The confounding of the mediator-outcome relationship is the primary reason people are often skeptical of mediation analysis. For many mediators, it is impossible to observe enough variables to eliminate mediator-outcome confounding (i.e., to collect all common causes of the mediator and outcome other than the treatment).
In a randomized trial, you can estimate the causal effect of the treatment on the outcome (the total effect) and the causal effect of the treatment on the mediator (the "a" path), but you cannot estimate the causal effect of the mediator on the outcome (the "b" path) without additional work to remove confounding.

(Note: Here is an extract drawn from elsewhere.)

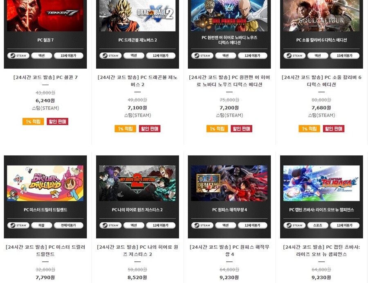Click the STEAM badge on the My Hero One's Justice 2 card
This screenshot has width=368, height=283.
tap(110, 225)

A consequence of this is that you cannot estimate either the indirect effect or the direct effect; only the total effect is available without further adjustment.
Even if you do collect confounders of the mediator-outcome relationship, it is not straightforward to adjust for them if they are also caused by the treatment, which is yet anther difficulty with mediation analysis. Given these difficulties, mediation analysis should be used very sparingly and only in cases where we understand the confounding mechanism well and can adjust for it.
Note that none of is is "by chance"; everything I said above would be true even if we were able to run a randomized trial in the entire population (i.e., or an infinite sample size).